2. Dirt lines rule. I know it’s a trail worth repeating if I have a pronounced dirt line on my ankle above the sock line after removing them.
3. Peeing au naturel feels right.
4. It’s nice to share. Not that runners on the road aren’t kind and thoughtful, but there’s something about trail running that inspires unique camaraderie, different conversation and a willingness to help in a bind and share supplies and fuel when needed.
5. Chuffing. No, it’s not the sound you make heading up hill. It’s the sound a bear makes when they are warning you to back off. Never did I think this was something I would need to know, much less experience, but it happens. If a bear is blocking the trail, keep in mind that you aren’t in a zoo, and there is no protective barrier between you and the bruin. Gather any wits about you, stay calm and find a new route.
6. Trail etiquette is key. Cyclists yield to runners and runners yield to horses. Remember: Everyone shares the trail. So even if you can’t decipher the confusing multi-directional triangular trail signs or decide how to dodge someone on a narrow section, be nice, give people plenty of room when you pass and say, “on your left.” It may seem counterintuitive, but even slow moving uphillers have right of way over those bombing downhill. If it’s a singletrack area, most slower-moving runners and walkers will yield and step aside if you’re coming in hot.
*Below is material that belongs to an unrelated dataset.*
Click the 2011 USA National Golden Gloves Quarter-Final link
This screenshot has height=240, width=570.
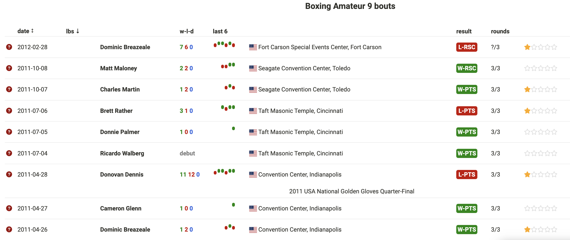(x=351, y=191)
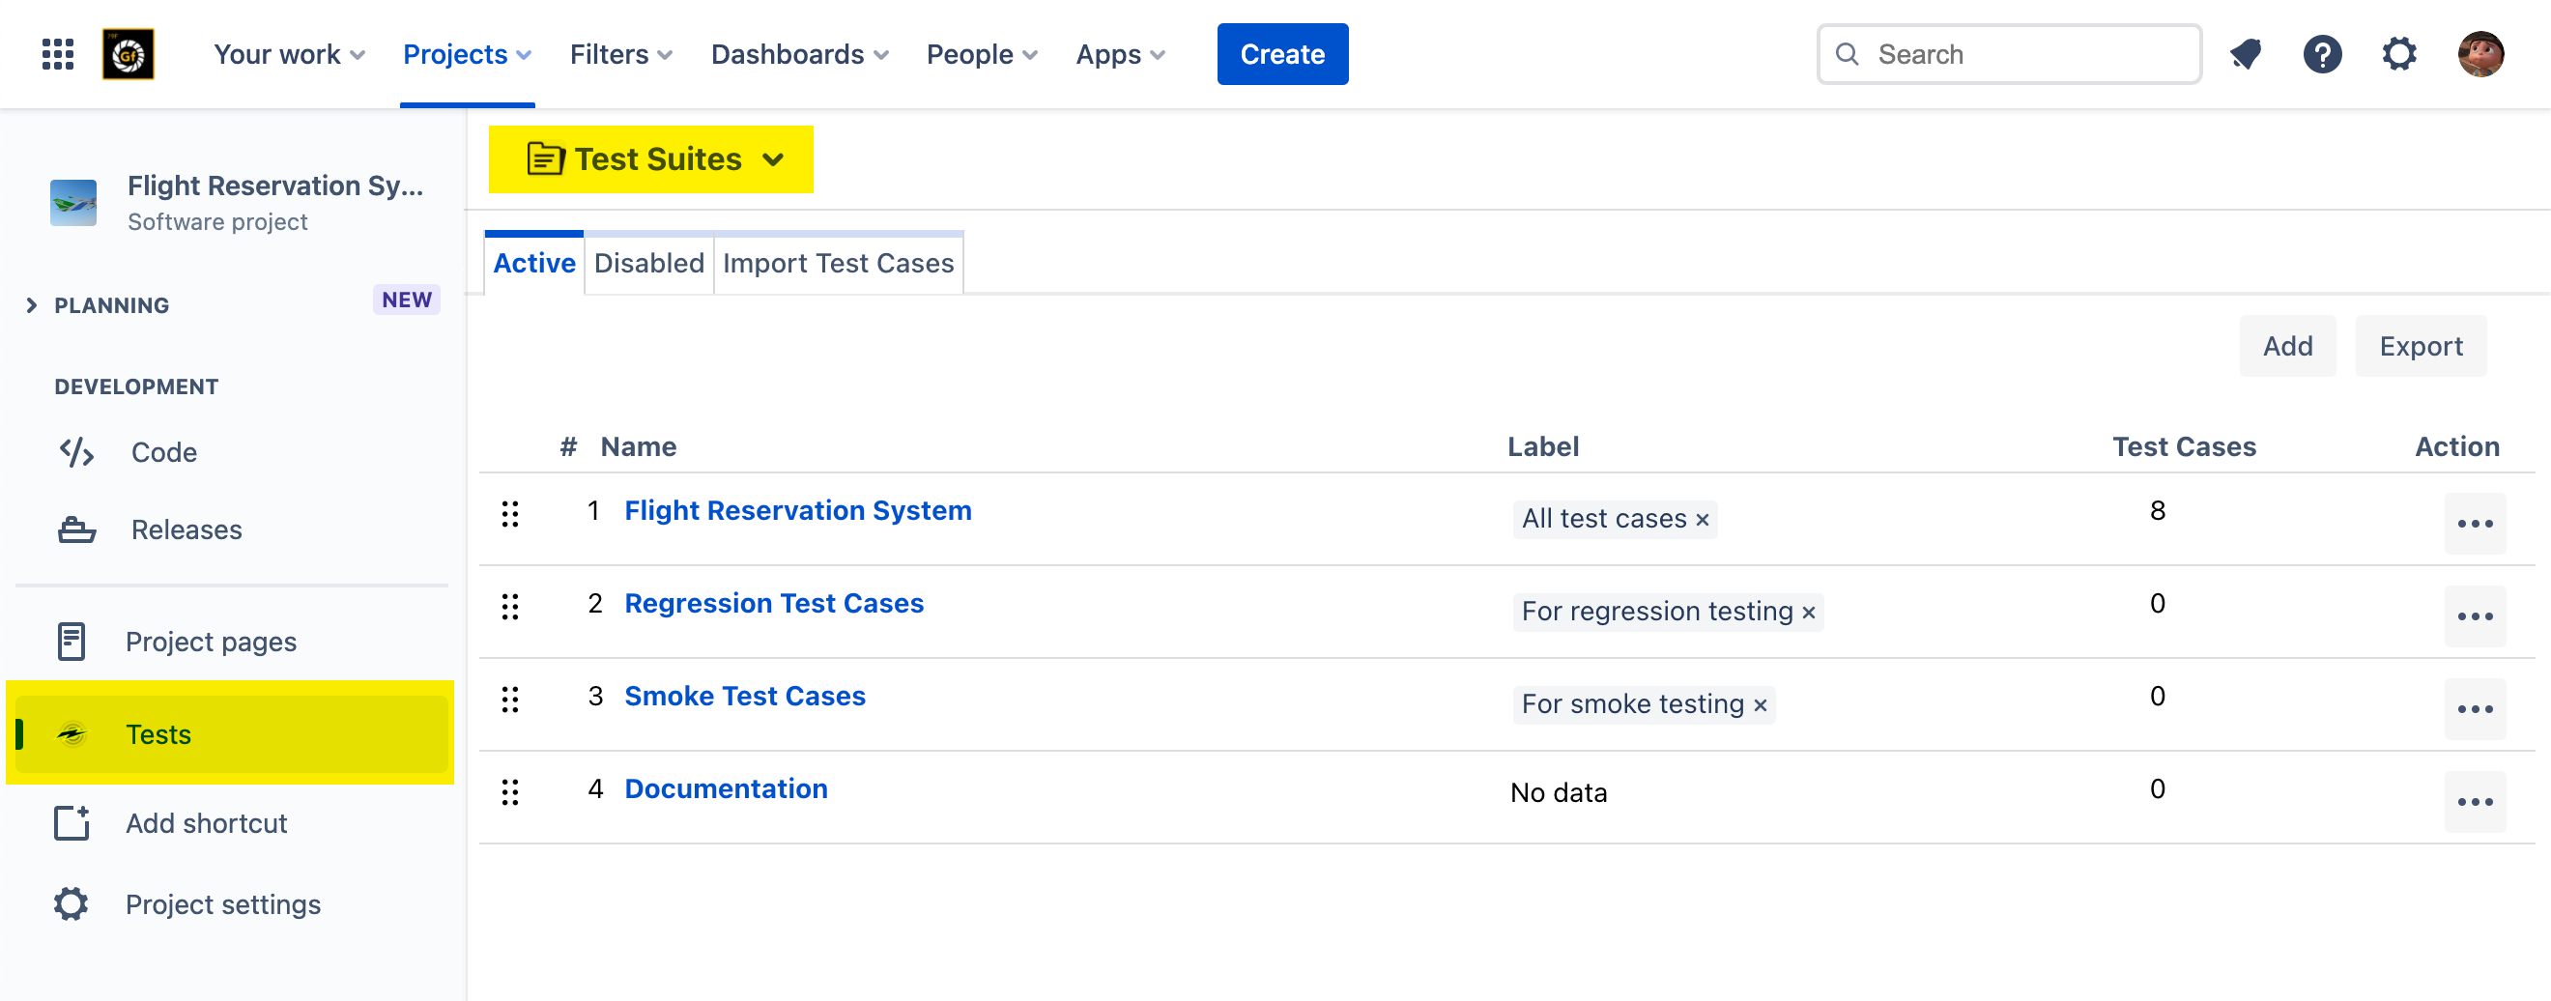Switch to Import Test Cases tab

(838, 263)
7. The sounds of nature. Sure music can give you a boost, but so can the sounds of rustling leaves, croaking frogs and bugling elk—or perhaps dead silence in this loud world. Plus, I want like to hear if a large animal or mountain biker is about to plow through me.
8. Scars are cool. While falls aren’t inevitable, scrapes happen—errant branches, a stick in the middle of the trail rocks or other unexpected edges can nip you as you pass. Look at scars as free tattoos to help you remember epic runs.